One particular event in the artist’s biography is present as background noise in her work: the collapse of the political system of the East German state in which she grew up. The breaks and erasures that accompanied this event, and which are still ongoing, shape her view of the world and its qualities. The experience of standing on steady or unsteady ground divides people into two fundamentally different dispositions.
Keitz’s works not only testify to the spaces on which they draw, but also reassure her of their existence, and by extension of her own. When the past is radically erased, one’s own existence in that same past is thrown into doubt. The cast marks both this act of reassurance and the instability of one’s own consciousness and memory.

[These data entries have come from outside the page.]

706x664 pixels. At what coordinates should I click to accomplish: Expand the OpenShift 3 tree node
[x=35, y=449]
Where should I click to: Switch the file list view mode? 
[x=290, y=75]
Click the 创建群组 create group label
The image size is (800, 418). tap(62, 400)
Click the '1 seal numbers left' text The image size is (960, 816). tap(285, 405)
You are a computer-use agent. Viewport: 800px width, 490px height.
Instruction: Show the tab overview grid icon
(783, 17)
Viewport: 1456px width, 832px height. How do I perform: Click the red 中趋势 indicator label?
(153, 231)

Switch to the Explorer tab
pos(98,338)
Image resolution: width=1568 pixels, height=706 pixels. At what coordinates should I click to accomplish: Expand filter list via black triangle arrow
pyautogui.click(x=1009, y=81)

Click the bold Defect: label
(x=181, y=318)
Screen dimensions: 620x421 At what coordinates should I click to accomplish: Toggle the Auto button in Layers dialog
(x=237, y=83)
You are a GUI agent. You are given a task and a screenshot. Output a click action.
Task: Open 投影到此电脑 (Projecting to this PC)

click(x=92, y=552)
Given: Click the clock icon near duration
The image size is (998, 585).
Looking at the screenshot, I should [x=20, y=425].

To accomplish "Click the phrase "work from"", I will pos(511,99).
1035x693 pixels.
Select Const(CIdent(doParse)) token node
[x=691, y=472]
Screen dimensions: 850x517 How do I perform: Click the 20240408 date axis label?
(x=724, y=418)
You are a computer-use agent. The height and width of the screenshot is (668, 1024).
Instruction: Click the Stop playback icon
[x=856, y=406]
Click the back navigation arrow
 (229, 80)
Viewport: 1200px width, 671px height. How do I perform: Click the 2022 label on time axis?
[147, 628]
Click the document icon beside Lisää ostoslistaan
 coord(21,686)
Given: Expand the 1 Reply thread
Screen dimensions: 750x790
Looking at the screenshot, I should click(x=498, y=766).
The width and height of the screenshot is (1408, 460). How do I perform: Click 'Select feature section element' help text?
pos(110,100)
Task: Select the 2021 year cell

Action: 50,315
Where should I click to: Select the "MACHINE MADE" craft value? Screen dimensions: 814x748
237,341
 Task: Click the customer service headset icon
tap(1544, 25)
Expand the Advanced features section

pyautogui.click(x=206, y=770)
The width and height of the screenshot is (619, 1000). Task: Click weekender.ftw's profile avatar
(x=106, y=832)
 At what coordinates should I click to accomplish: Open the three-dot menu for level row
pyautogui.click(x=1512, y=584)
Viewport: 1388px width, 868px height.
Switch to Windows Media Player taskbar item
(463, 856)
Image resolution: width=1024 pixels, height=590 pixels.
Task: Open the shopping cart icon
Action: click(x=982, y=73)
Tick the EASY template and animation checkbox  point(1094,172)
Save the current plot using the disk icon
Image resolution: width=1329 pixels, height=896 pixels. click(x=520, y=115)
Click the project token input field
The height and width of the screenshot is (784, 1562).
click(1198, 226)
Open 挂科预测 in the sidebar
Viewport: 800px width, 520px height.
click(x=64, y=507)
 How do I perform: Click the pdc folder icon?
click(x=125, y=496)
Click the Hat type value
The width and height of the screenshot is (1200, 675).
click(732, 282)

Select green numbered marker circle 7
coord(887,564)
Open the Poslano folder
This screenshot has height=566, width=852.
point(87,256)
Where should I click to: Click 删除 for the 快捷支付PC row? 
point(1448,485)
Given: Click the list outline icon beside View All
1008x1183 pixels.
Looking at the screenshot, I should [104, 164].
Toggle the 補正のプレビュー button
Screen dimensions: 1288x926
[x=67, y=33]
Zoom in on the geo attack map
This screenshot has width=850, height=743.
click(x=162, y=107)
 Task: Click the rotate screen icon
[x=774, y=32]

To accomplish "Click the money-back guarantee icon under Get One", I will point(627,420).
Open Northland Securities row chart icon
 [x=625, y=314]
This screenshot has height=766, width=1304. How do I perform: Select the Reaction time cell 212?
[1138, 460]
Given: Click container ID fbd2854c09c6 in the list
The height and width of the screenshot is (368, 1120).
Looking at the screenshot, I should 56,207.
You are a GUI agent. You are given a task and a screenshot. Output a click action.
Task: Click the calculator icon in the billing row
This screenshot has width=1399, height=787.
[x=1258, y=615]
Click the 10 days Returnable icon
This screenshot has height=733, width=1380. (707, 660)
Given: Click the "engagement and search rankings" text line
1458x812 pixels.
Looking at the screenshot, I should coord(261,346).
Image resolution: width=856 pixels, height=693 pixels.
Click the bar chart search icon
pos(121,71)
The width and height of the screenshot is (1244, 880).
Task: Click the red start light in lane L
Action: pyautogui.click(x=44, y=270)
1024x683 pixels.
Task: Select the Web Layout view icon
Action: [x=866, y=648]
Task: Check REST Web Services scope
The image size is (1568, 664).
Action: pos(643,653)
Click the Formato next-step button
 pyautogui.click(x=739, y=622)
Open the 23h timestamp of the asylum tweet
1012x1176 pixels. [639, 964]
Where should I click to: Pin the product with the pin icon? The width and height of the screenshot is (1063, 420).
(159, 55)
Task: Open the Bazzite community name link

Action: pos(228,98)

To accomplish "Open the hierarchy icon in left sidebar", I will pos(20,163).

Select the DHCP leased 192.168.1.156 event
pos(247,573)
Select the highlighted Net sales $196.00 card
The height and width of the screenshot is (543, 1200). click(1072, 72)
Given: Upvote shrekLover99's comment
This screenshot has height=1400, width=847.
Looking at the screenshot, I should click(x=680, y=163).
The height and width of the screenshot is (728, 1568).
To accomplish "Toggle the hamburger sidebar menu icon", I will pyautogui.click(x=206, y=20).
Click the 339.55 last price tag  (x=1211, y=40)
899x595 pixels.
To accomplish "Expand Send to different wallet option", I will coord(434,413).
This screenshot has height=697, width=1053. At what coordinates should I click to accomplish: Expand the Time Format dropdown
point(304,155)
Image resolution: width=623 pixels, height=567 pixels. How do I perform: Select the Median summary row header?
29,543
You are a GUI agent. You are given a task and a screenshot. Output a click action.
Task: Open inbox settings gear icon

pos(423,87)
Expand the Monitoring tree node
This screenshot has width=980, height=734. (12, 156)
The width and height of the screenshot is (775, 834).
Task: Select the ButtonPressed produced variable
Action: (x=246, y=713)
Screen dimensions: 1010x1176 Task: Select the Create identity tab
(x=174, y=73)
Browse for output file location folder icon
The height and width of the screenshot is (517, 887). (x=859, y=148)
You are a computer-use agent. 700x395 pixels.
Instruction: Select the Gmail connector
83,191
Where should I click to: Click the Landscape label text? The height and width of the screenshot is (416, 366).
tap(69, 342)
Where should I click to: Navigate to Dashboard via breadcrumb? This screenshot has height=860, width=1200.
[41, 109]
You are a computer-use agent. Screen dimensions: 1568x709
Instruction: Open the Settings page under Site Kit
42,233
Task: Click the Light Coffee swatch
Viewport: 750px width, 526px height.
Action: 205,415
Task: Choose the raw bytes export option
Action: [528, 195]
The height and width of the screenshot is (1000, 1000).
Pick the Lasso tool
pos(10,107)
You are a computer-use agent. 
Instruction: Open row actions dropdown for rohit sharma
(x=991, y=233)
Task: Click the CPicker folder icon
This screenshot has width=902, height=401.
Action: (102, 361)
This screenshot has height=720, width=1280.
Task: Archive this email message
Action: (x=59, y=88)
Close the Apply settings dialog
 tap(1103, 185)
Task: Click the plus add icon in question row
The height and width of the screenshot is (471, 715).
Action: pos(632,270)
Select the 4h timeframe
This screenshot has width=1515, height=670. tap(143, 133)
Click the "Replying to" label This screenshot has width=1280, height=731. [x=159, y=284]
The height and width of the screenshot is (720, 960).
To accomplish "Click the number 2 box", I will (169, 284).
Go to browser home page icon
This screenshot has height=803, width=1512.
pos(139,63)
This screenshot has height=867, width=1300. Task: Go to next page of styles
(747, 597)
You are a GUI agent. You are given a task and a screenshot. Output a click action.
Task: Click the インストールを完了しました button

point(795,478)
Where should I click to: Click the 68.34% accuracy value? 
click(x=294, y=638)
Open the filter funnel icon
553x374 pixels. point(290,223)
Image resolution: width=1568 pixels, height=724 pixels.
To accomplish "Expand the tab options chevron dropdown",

Spaces find Stephanie Keitz, but they never belong to her. Her works are movements of searching. Like Georges Perec, she is driven by a great longing for eternal, unchanging spaces – a longing she knows cannot be fulfilled. She depicts the visceral life of spaces, archiving and reactivating them, but in spite of this, in her work space always remains a doubt.
1 Perec, Georges (1994): Träume von Räumen, Frankfurt am Main: Fischer Taschenbuchverlag, p. 114-115
2 Bachelard, Gaston (2001): Poetik des Raumes, Frankfurt am Main: Fischer Taschenbuchverlag, p. 34
3 Deleuze, Gilles/ Guattari, Félix (1980): 1440 – Das Glatte und das Gekerbte, in: Dünne, Jörg/Günzel, Stephan (Hrsg.); Raumtheorie. Grundlagentexte aus Philosophie und Kulturwissenschaften, Frankfurt am Main: Suhrkamp Taschenbuch Verlag, 2006; p. 434
4 Didi-Huberman, Georges (1999): Ähnlichkeit und Berührung. Archäologie, Anachronismus und Modernität des Abdrucks, Köln: Dumont, p. 18
5 Anzieu, Didier (1991): Das Haut-Ich, Frankfurt am Main: Suhrkamp Verlag, p. 21.